The DT CEO said its acquiring MetroPCS was critical to getting more spectrum. Hottges agreed with Pomerantz the carrier increased revenue and subscribers, but it hasn't satisfactorily returned profits to shareholders.
Marrero cut short the trial at a little after 3 p.m. Hottges will finish testifying Tuesday.
Reactions
The text exchange between Sole and Claure “helps establish the states’ prima facie case," emailed New Street Research analyst Vivek Stalam to us after Monday's courtroom proceedings. "But obviously, [it] does not contemplate the DISH remedy, which I think will be the more interesting topic of debate.”
"Bipartisan leaders in Congress, the FCC, the DOJ, and State AGs from both parties want stronger wireless competition and accelerated 5G builds," tweeted Commissioner Brendan Carr, an FCC Republican. "A small and partisan group led by New York and California are working to block this progress based on a 3G view of competition."

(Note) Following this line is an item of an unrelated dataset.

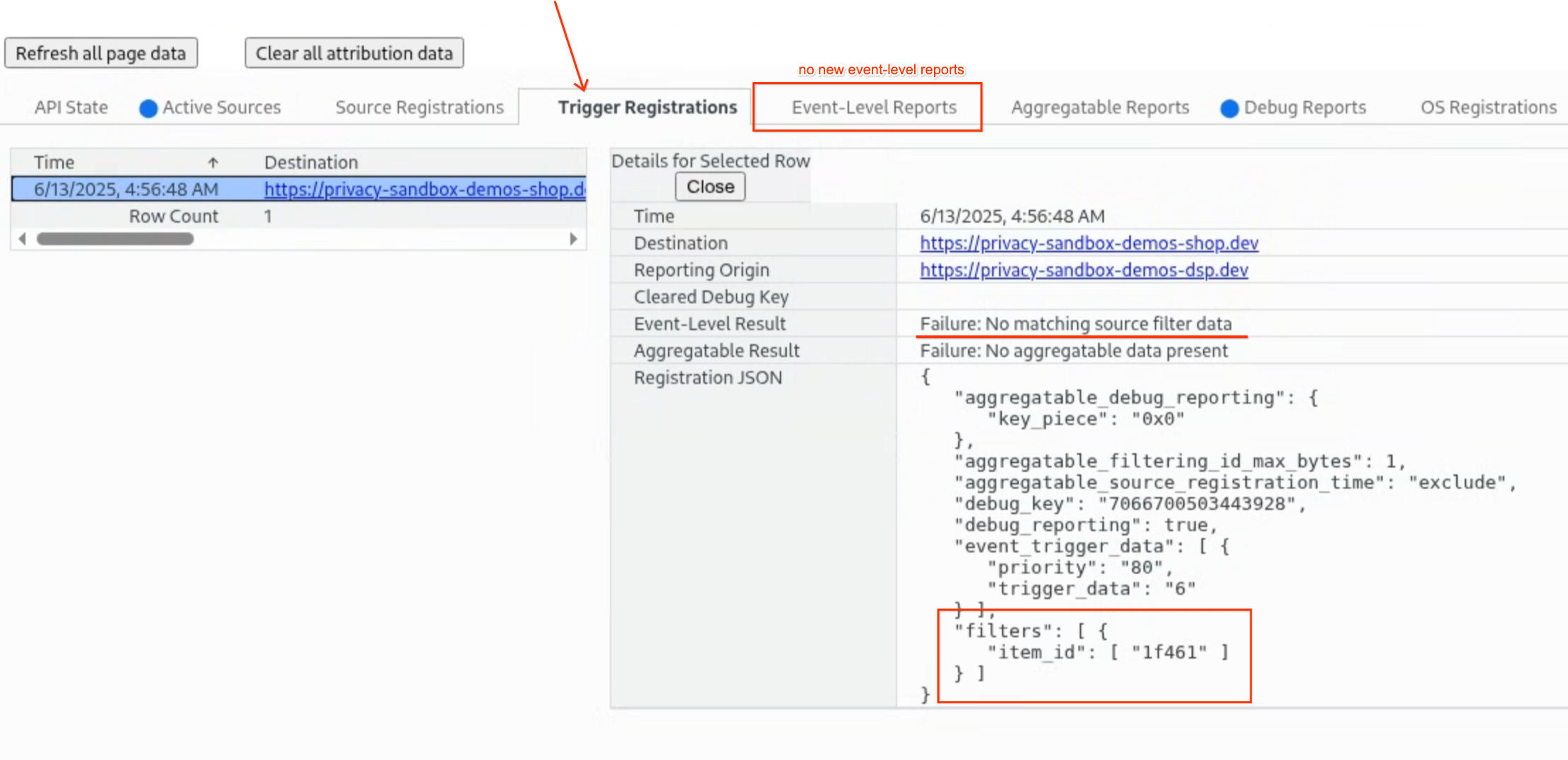Open the Event-Level Reports tab
Screen dimensions: 1568x760
(x=873, y=108)
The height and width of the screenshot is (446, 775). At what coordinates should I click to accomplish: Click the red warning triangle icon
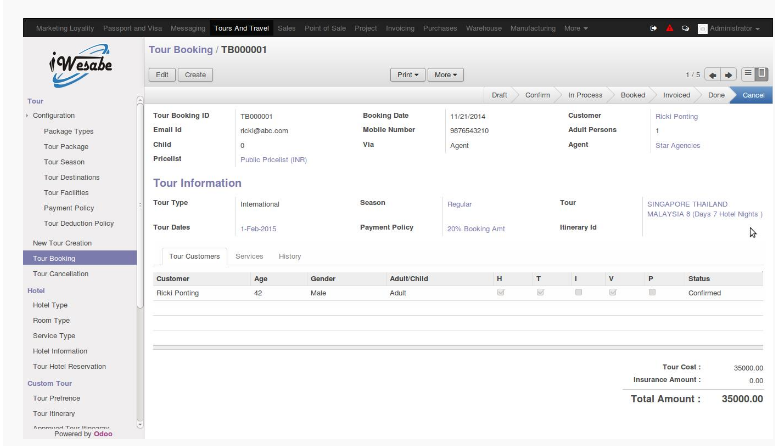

Former FCC Commissioners Mignon Clyburn and Robert McDowell, now advising T-Mobile, made statements praising the deal.
"We’re very confident that the law is on our side," said California AG Xavier Becerra (D) in a call before the trial, per a transcript. "Even small increases in price or decreases in service would have significant long-term impact: the trend of reduced prices for greater amounts of connectivity and data will come to an end."